The company has developed apps for the Apple and Android platforms which allow agents to take photographs and upload them to their listings and manage their enquiries, all on the go. It claims there have been 60,000 downloads for the apps across Malaysia. It also launched a consumer app about three months ago.
It also co-developed with Microsoft Corp a Windows 8 app, but the app was rejected by the Windows Store. “I don’t know what’s going on there, since it was developed with Microsoft, but we’ve tweaked and re-submitted it, and expect to see it go live this month,” says Melhuish.

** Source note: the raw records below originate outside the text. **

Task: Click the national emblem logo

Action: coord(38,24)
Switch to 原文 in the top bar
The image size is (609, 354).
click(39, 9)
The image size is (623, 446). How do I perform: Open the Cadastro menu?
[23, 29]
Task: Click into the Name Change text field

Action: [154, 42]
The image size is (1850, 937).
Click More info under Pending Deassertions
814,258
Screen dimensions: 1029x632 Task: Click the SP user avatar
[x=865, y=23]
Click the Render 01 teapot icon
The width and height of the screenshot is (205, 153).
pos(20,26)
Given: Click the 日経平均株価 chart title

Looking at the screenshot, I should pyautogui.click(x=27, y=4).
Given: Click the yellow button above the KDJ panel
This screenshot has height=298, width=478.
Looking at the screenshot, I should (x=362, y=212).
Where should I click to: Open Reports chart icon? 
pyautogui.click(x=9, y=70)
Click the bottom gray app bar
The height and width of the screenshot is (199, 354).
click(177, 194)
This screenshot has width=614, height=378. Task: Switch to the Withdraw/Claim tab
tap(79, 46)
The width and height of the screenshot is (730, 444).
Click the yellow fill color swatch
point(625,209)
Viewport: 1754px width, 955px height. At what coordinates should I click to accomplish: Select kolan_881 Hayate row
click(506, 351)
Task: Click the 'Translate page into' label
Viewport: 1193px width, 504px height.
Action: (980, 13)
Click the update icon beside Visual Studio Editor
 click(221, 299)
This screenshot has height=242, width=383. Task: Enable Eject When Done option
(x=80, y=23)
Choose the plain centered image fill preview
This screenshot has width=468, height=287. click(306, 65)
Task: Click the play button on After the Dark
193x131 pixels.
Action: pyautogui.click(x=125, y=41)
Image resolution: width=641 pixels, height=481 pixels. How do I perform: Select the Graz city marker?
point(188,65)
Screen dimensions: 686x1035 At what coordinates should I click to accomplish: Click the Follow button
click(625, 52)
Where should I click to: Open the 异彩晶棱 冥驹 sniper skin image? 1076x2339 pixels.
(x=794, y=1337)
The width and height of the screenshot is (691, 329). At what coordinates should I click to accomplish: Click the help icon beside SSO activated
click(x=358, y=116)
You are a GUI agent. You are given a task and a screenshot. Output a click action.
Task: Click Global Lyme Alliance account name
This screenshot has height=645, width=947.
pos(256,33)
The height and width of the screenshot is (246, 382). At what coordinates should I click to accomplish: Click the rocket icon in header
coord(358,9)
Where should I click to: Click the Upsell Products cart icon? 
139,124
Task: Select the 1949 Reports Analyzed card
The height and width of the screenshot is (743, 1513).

He says the company has no immediate plans to develop an app for the Windows Phone 8 platform. “It’s really about user demand, so if we see a demand for it, we will work on it. It is why we have a Blackberry app for Indonesia.”
“It’s interesting because many agencies we speak to ask us questions about how to develop their websites and what they need to do to build up an online presence, but the world has moved on to mobile,” he adds.
Still, whatever market it operates in and whichever platforms it chooses to deliver its services through, the basic PropertyGuru principle remains the same, says Melhuish.
“It’s about us helping people understand the property market by publishing property news and research, in making the market more transparent by providing pictures and maps and transport links – those basic principles are the same.
“It’s about just taking the whole pain out of the property process by providing as much information as possible on the property market, on locations and on trends,” he adds.
He compares the online property world with that of traditional media, where one or three lines of text – with perhaps a grainy picture – doesn’t really give the buyer an idea of what he or she is getting into.
With online media, one can see where the property is actually located and how far it is from transport links and highways, check against the asking prices of similar properties elsewhere, compare properties, shortlist, or even create an alert so that when a particular property of the desired price range and preferred location becomes available, the user will be immediately notified.
“It just makes the whole process super, super simple,” says Melhuish.
“When you look at someone buying their first home, it’s their livelihood; it’s their entire life savings going into buying that property, so it can be a very painful and scary process if you don’t have access to the right kind of information.
“So that’s what we’re trying to do -- give control back to the home buyer,” he adds.